*Teks yang Diberikan:*
==========
Andrenaline Katarsis
Mengikuti perkembangan kasus hukum yang menimpa Didin Tulus (DT) ini agak menarik dan mengusik perhatian saya. Dikatakan menarik karena kasus yang bernuansa lokal ini menyimpan problematik semantik bahasa, yakni si pelapor memakai bahasa Sunda dalam setiap unggahannya di sosial media sehingga publik majemuk kesulitan untuk mengetahui apa yang sebenarnya terjadi. Kasus ini mengusik, karena setelah saya telusuri, si pelapor dan si terlapor DT ternyata adalah sesama urang Sunda dan sama-sama pegiat buku.
==========
*Informasi yang Diberikan:*
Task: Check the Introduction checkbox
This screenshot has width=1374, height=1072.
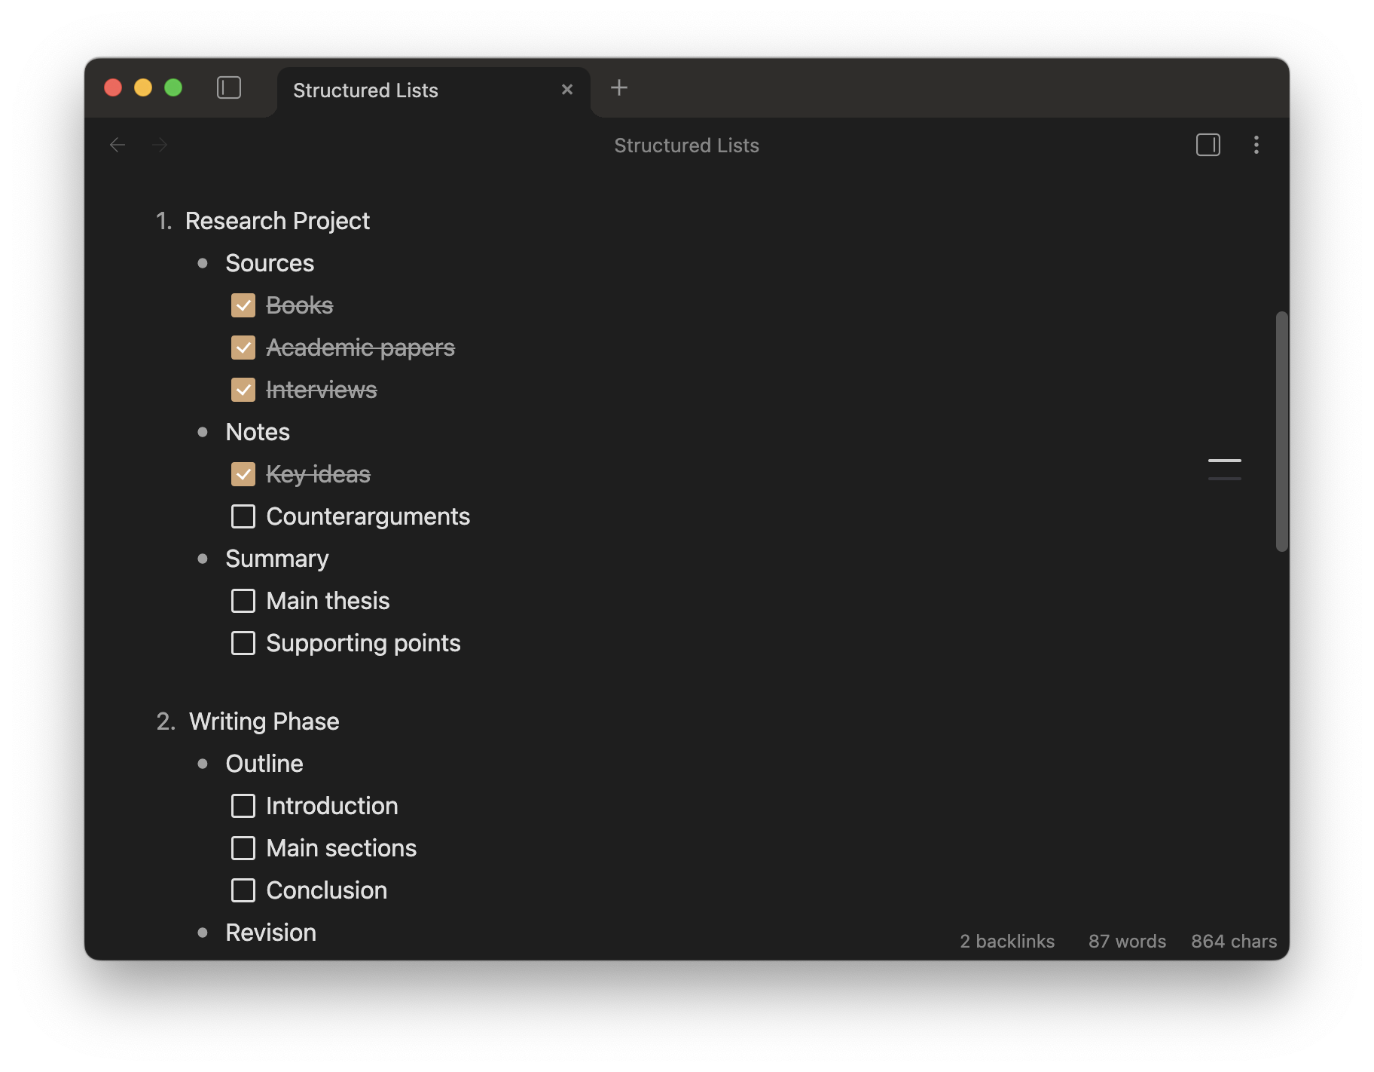Action: (243, 806)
==========
*Tugas yang Diminta:*
Tuliskan kembali dengan tepat bagian teks tentang kasus Didin Tulus dari "Andrenaline Katarsis" sampai "sama-sama pegiat buku.", termasuk kedua bagian itu. Daftar ini sama sekali tidak digunakan dalam pengerjaan.

*Hasil Latihan Ini:*
Andrenaline Katarsis
Mengikuti perkembangan kasus hukum yang menimpa Didin Tulus (DT) ini agak menarik dan mengusik perhatian saya. Dikatakan menarik karena kasus yang bernuansa lokal ini menyimpan problematik semantik bahasa, yakni si pelapor memakai bahasa Sunda dalam setiap unggahannya di sosial media sehingga publik majemuk kesulitan untuk mengetahui apa yang sebenarnya terjadi. Kasus ini mengusik, karena setelah saya telusuri, si pelapor dan si terlapor DT ternyata adalah sesama urang Sunda dan sama-sama pegiat buku.